Everybody in this Space (Warrior Poet Mental Yoga 217)

The truth is that we are so used to a one false move God, that we do not consider and appreciate the no matter whatness of God, the God who is just plain ole too busy loving us to be disappointed in us. That is the hardest thing to believe, but everybody in this space knows it’s the truest thing you can say about God.

Father Greg Boyle, a Jesuit Priest famous for his decades long gang intervention efforts in Los Angeles.

This is an excerpt from an On Being interview w Krista Tippett.

 

That Oh So Subtle Fucking Hint (Warrior Poet Mental Yoga 216)

To nine out of ten of you the choice which could lead to scoundrelism will come, when it does come, in no very dramatic colors. Obviously bad men, obviously threatening or bribing, will almost certainly not appear. Over a drink or a cup of coffee, disguised as a triviality and sandwiched between two jokes, from the lips of a man, or woman, whom you have recently been getting to know rather better and whom you hope to know better still—just at that moment when you are most anxious not to appear crude, or naive or a prig—the hint will come. It will be the hint of something, which is not quite in accordance with the technical rules of fair play, something that the public, the ignorant, romantic public, would never understand. Something which even the outsiders in your own profession are not apt to make a fuss about, but something, says your new friend, which “we”—and at the word “we” you try not to blush for mere pleasure—something “we always do.” And you will be drawn in, if you are drawn in, not by desire for gain or ease, but simply because at that moment, when the cup was so near your lips, you cannot be thrust back again into the cold outer world. It would be so terrible to see the other man’s face—that genial, confidential, delightfully sophisticated face—turn suddenly cold and contemptuous, to know that you had been tried for the Inner Ring and rejected. And then, if you are drawn in, next week it will be something a little further from the rules, and next year something further still, but all in the jolliest, friendliest spirit. It may end in a crash, a scandal, and penal servitude; it may end in millions, a peerage and giving prizes at your old school. But you will be a scoundrel.

The Inner Ring

C. S. Lewis          1944

 

The Difference Between Bandaged and Unbandaged Reality (Warrior Poet Mental Yoga 214)
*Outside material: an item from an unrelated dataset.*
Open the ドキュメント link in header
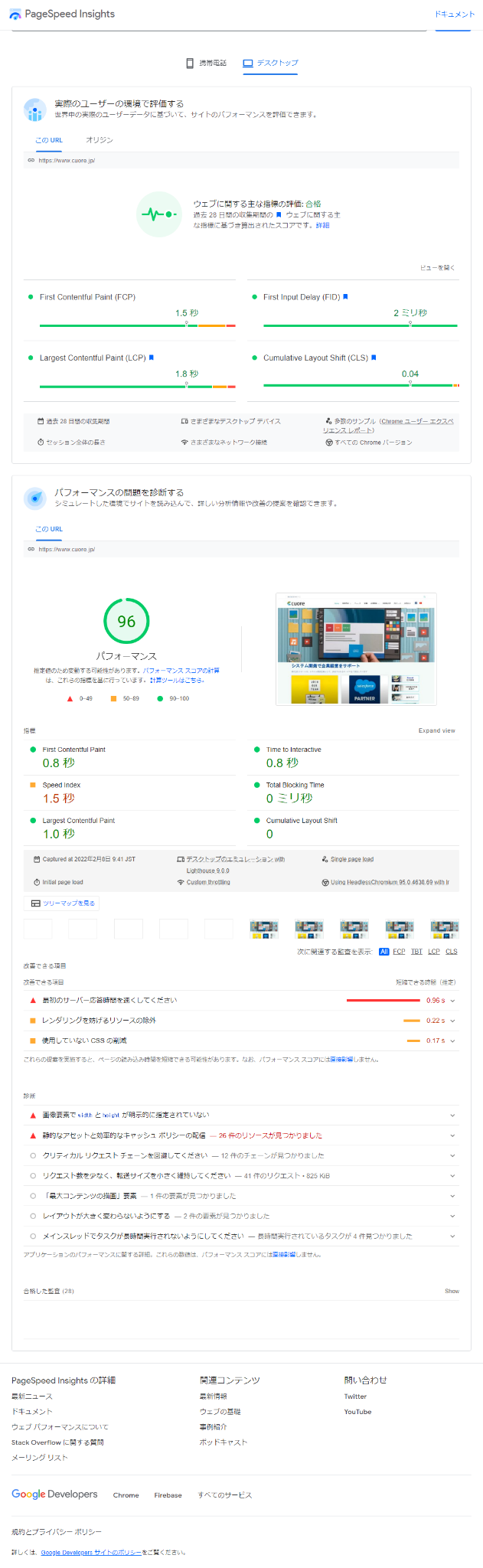 [455, 15]
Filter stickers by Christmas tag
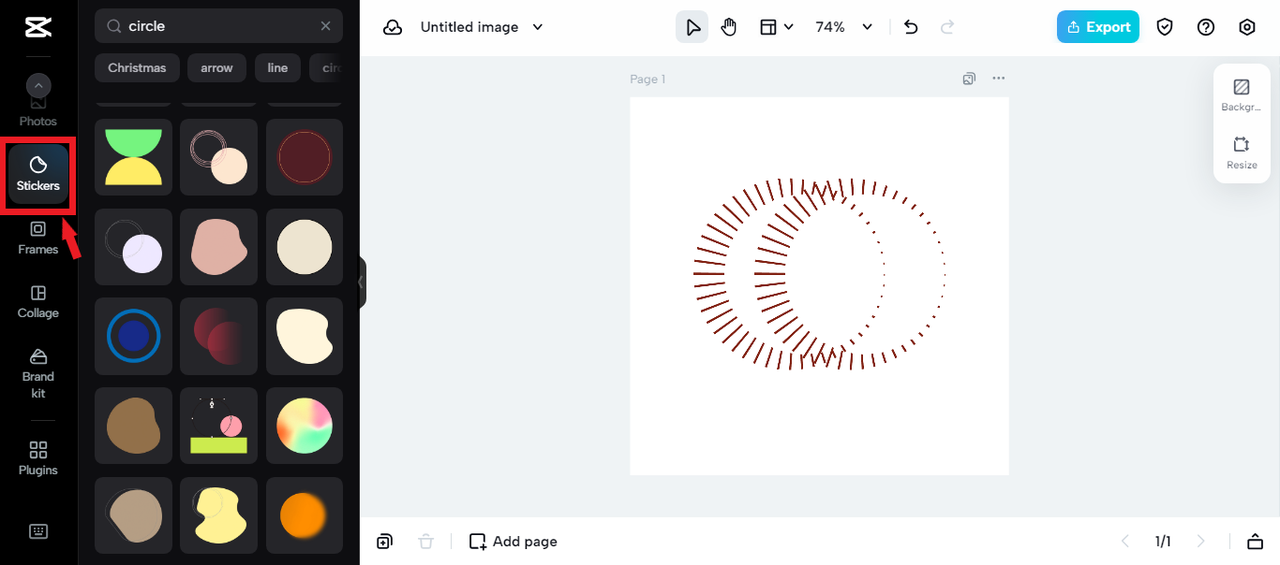 point(137,68)
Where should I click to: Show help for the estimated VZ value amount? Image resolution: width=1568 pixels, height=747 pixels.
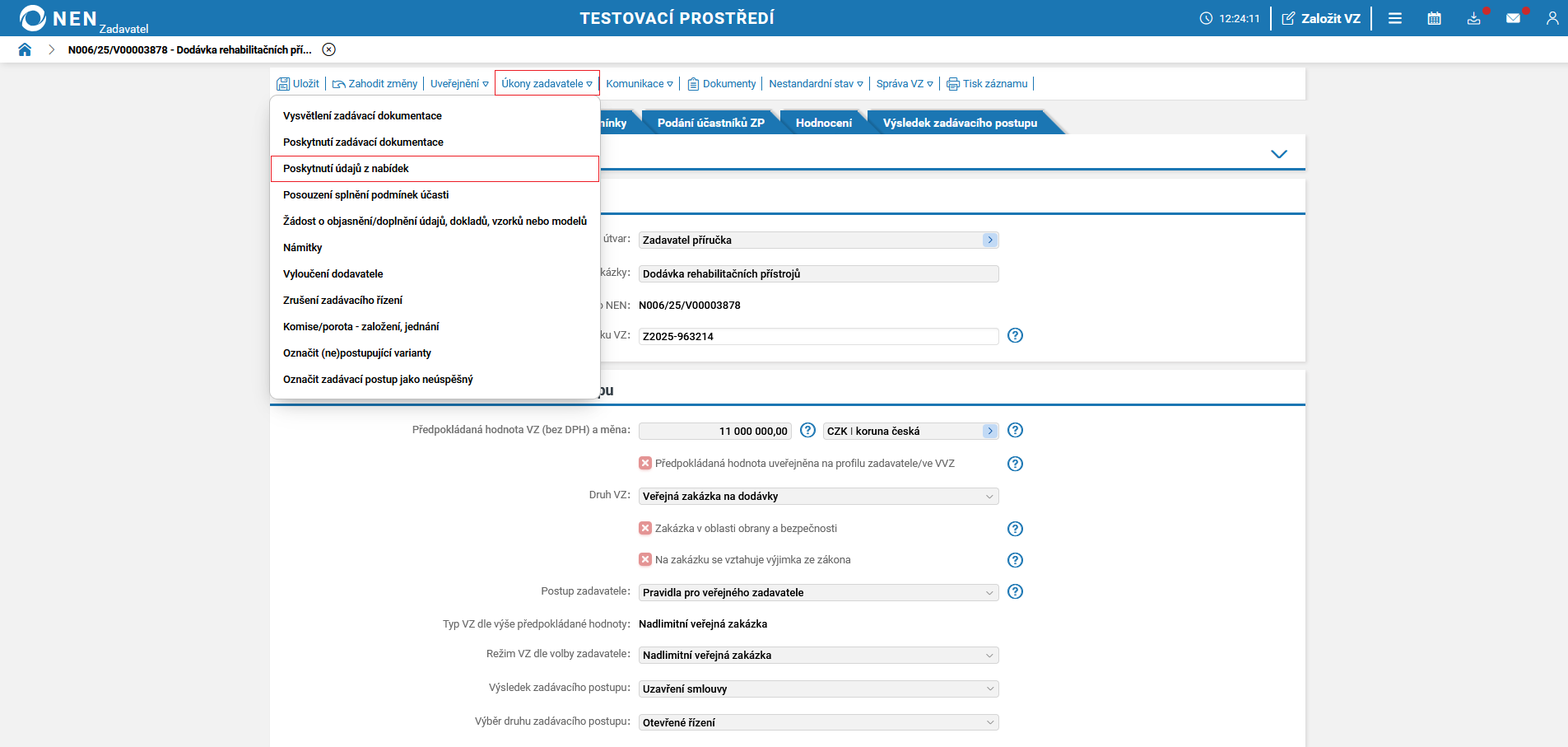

Pretext: I am a veterinarian and this piece relates to the practice of veterinary medicine, but its greater purpose and message is in its complete metaphorical potential.

I recently performed a skin graft on one of my patients because I did not have enough surrounding tissue remaining to close the incision after removing a tumor off of the dog’s lower leg. This surgery is almost always done at specialty hospitals and associated with a much higher cost that what I charged the client. My opportunity to perform this procedure in this manner and have the fortunate results so far experienced is also highly attributable to the clients/owners for being exceptionally attentive and observant in the post-op aftercare of their dog and in complying with all of my instructions and requests.

Today is post-op day 14 and the graft has done exceptionally well. It appears that 80-90% of it will take. That’s a pretty high ratio of expectation especially given the conservative manner in which the wound has been managed.

I was very excited about the results when I performed the recheck exam today and I almost took a picture so that I might share the level of skill and success my team/hospital has been able to achieve for the patient. But then, as I was talking with my staff, we collectively realized that anyone in the general public that viewed a picture of the wound in its current state would not be able to appreciate or understand what they were looking at. Most likely, they would think that a butcher had performed the surgery and was displaying a sick picture of his gore.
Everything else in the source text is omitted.